# Sequence Identity

Sequence Identity

The tendency to use the terms homology, similarity, and identity interchangeably persists in comparative biology. When translated to immunology, overlapping the concepts of homology, similarity, and identity complicates the exact definition of the self–nonself dichotomy.

Sequence identity is the amount of characters which match exactly between two different sequences. Hereby, gaps are not counted and the measurement is relational to the shorter of the two sequences. It is just a term that has been used in reference to the degree of similarity between two or more nucleotide sequences, generally in the context of “percentage of nucleotide sequence identity”.

The percentage identity for two sequences may take many different values.
For example divide the number of identities by:

1. length of shortest sequence.
2. length of alignment.
3. mean length of sequence.
4. number of non-gap positions.
5. number of equivalenced positions excluding overhangs.

The extent to which two (nucleotide or amino acid) sequences have the same residues at the same positions in an alignment, often expressed as a percentage.

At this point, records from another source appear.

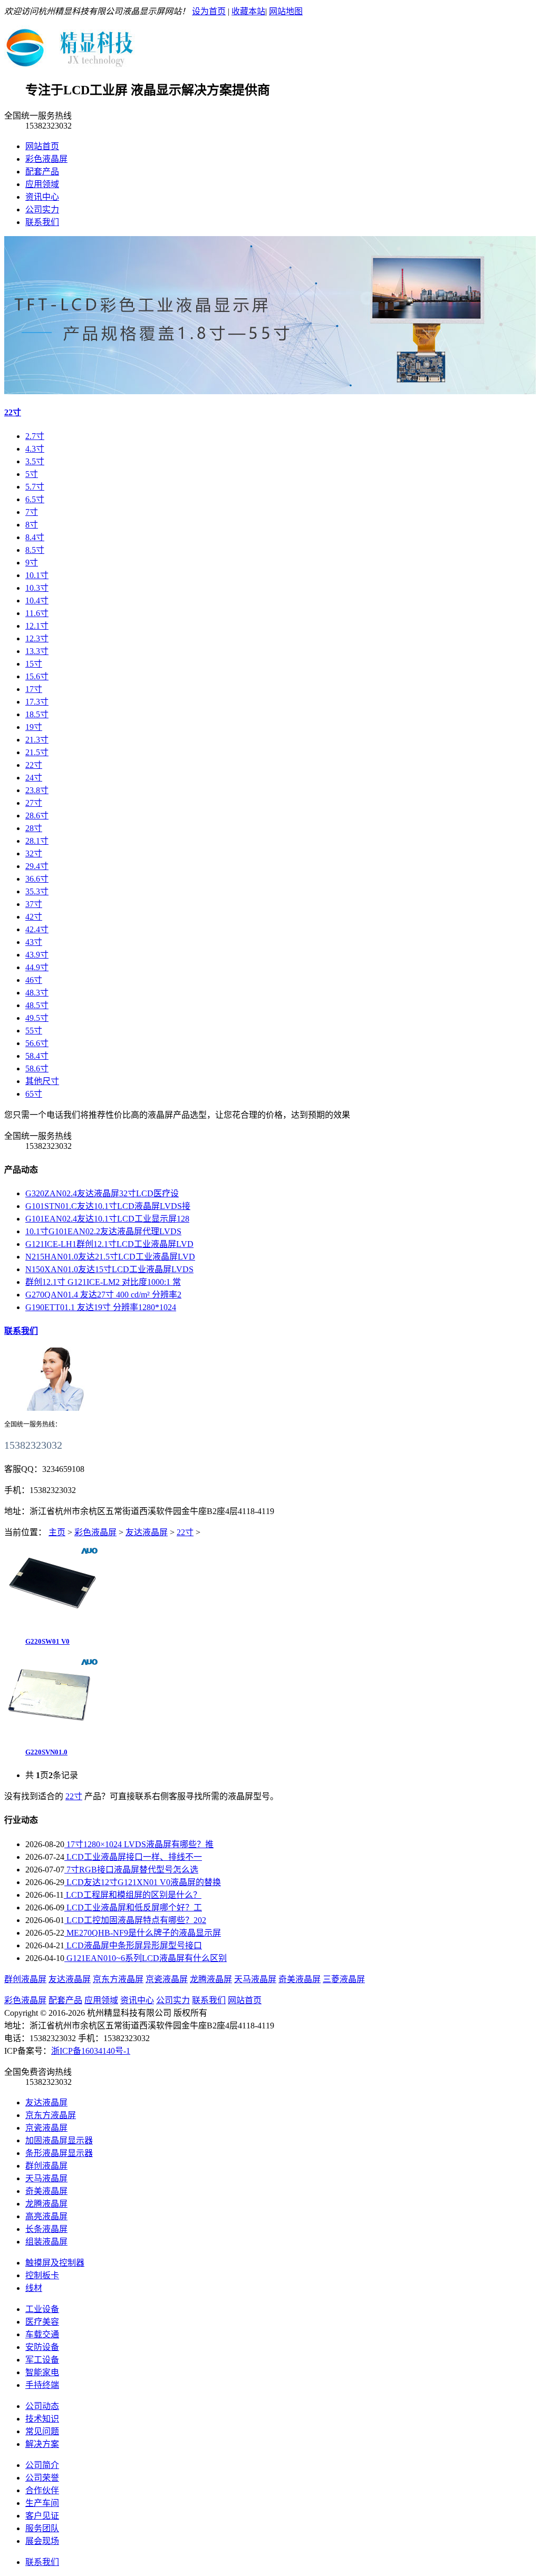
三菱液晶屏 (344, 1979)
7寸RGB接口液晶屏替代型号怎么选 (131, 1869)
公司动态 (42, 2406)
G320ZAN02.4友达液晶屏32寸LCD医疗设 (102, 1193)
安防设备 (42, 2347)
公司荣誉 (42, 2477)
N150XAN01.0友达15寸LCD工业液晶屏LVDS (109, 1269)
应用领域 (42, 184)
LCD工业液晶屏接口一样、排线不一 (133, 1856)
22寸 (12, 412)
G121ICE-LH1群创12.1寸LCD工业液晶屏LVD (109, 1244)
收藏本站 (248, 11)
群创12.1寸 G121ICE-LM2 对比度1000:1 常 (103, 1281)
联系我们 (42, 222)
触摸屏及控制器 (54, 2262)
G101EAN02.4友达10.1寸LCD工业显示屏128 (107, 1218)
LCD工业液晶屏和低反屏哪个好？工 (133, 1907)
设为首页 (209, 11)
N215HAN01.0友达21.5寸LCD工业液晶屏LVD (110, 1256)
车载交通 (42, 2334)
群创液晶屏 (25, 1979)
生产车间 (42, 2503)
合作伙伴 (42, 2490)
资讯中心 (42, 196)
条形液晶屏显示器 (59, 2153)
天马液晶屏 (255, 1979)
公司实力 (42, 209)
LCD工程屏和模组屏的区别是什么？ (132, 1894)
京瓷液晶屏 (167, 1979)
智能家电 (42, 2372)
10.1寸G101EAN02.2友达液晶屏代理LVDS (103, 1231)
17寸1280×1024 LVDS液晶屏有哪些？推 (139, 1844)
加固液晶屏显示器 (59, 2140)
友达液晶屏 (147, 1532)
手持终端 (42, 2384)
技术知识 (42, 2418)
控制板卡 (42, 2275)
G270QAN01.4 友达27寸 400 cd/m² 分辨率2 (103, 1294)
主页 (57, 1532)
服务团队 (42, 2528)
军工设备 (42, 2359)
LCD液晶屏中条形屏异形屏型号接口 (133, 1945)
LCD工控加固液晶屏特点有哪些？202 (135, 1920)
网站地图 (286, 11)
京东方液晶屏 (118, 1979)
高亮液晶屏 (46, 2216)
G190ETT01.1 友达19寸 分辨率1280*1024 (100, 1307)
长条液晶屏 (46, 2228)
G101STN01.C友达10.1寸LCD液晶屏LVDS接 (107, 1206)
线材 (33, 2288)
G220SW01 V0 (47, 1641)
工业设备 (42, 2309)
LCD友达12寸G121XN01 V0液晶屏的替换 (142, 1882)
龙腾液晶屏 (211, 1979)
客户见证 (42, 2515)
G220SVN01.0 (46, 1752)
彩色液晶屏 (46, 158)
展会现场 (42, 2540)
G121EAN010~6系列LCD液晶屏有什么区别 (145, 1958)
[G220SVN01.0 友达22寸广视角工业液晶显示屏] (51, 1733)
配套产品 (42, 171)
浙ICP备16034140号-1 (90, 2050)
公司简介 (42, 2465)
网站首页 (42, 146)
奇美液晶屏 (299, 1979)
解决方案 (42, 2444)
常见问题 (42, 2431)
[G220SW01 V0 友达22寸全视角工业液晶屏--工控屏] (51, 1622)
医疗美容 (42, 2321)
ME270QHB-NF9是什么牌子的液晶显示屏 (142, 1932)
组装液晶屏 (46, 2241)
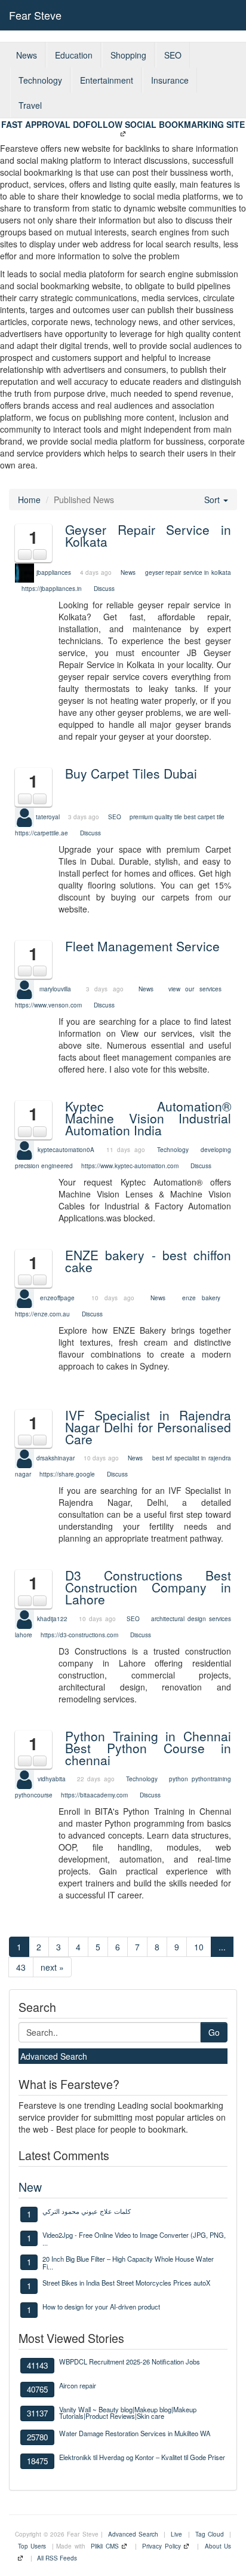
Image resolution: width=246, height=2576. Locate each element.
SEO (173, 55)
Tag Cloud (209, 2534)
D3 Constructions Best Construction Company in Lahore (148, 1587)
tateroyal (48, 816)
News (26, 55)
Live (176, 2534)
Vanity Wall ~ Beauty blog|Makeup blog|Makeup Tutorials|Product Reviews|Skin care (127, 2413)
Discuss (104, 588)
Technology (40, 80)
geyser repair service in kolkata (188, 572)
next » (52, 1967)
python (178, 1779)
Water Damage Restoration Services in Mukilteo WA (134, 2433)
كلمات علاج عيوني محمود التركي (86, 2211)
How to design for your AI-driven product (101, 2306)
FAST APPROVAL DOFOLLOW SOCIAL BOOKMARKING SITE (123, 124)
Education (74, 55)
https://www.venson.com (48, 1005)
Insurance (170, 80)
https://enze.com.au (42, 1314)
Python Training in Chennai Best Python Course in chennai (148, 1748)
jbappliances (53, 572)
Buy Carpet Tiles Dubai (131, 773)
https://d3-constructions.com (79, 1635)
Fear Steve (35, 15)
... (222, 1947)
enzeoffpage (57, 1298)
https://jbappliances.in (51, 588)
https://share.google (67, 1474)
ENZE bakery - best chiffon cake (148, 1261)
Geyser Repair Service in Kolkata (148, 535)
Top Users (32, 2546)
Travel (30, 105)
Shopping (128, 55)
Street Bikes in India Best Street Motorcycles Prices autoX (126, 2282)
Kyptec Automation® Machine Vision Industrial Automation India (148, 1118)
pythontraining (211, 1779)
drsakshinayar (55, 1458)
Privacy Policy (161, 2546)
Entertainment (106, 80)
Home (29, 500)
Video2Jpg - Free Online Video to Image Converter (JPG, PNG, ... (134, 2238)
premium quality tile (156, 816)
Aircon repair (77, 2385)
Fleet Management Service (142, 946)
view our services (195, 989)
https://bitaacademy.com (94, 1795)
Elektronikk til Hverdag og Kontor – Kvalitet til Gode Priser (142, 2457)
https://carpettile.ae (41, 833)
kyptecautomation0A (66, 1149)
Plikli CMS (104, 2546)
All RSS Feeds (57, 2558)
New (30, 2186)
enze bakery (201, 1298)
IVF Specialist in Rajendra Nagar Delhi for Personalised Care (148, 1427)
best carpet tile (204, 816)
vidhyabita (52, 1779)
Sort (213, 500)
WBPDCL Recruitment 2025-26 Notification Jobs (129, 2361)
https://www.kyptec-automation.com (130, 1166)
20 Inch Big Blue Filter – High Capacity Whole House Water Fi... (128, 2262)
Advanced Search (53, 2056)
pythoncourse (34, 1795)
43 (21, 1967)
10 (199, 1947)
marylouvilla (55, 989)
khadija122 (52, 1618)
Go (214, 2032)
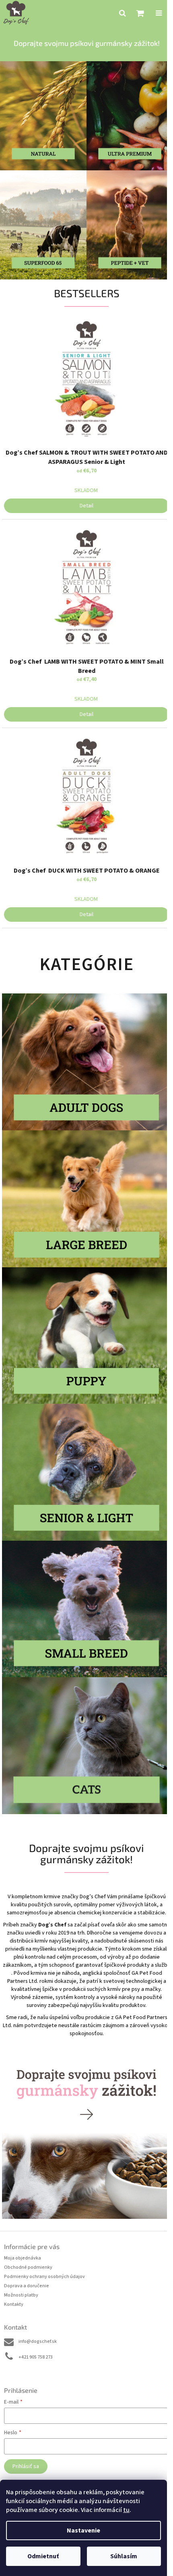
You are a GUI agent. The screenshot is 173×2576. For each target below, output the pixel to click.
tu (126, 2510)
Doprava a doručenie (26, 2285)
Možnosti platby (21, 2295)
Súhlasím (123, 2556)
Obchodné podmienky (28, 2267)
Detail (86, 506)
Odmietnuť (43, 2556)
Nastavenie (83, 2530)
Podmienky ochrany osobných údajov (44, 2276)
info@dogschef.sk (38, 2341)
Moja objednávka (22, 2258)
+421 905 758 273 (36, 2357)
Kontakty (13, 2304)
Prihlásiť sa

Sequence identity is a way to measure the similarity between two sequences. For sequencing data, it is often thought as the opposite of sequencing error rate. When we say “the sequence divergence between two species is ABC” or “the sequencing error rate is XYZ”, we assume everyone knows how to compute identity. In fact, there are more than one ways to compute identity.

We exclude all gapped columns from the alignment in gap-excluded identity. The identity equals “#matches / (#matches + #mismatches)”. An obvious problem with this definition is that it doesn’t count gaps. However, it is an often used definition.

BLAST identity

BLAST identity is defined as the number of matching bases over the number of alignment columns. In a SAM file, the number of columns can be calculated by summing over the lengths of M/I/D CIGAR operators. The number of matching bases equals the column length minus the NM tag.

Interestingly, high sequence identity is a better indicator of function similarity than significant E-value. If two proteins have sequence identity more than 70%, they have about 90% chances or more to share the same biological process for GO index levels 1–8.

Closely related species are expected to have a higher percent identity for a given sequence than would more distantly related species, and thus percent identity to a degree reflects relatedness. The percent identity of genomic DNA sequence, intron and exon sequence, and amino acid sequence between humans and other species varies by species type, with chimpanzees having the highest percent identity with humans of all species in each category.

Using nucleotide or protein sequences as queries, scientists can search against public or customized nucleotide or protein databases using web‐based BLAST or UNIX‐based BLAST. UNIX‐based BLAST is less user‐friendly, but is more flexible and more powerful as any sequence files can be used as a subject database. Generally, web‐based BLAST provides more graphical results than UNIX‐based BLAST, and is easier to understand for beginners. BLAST searches provide a quick assessment of the sequence identities.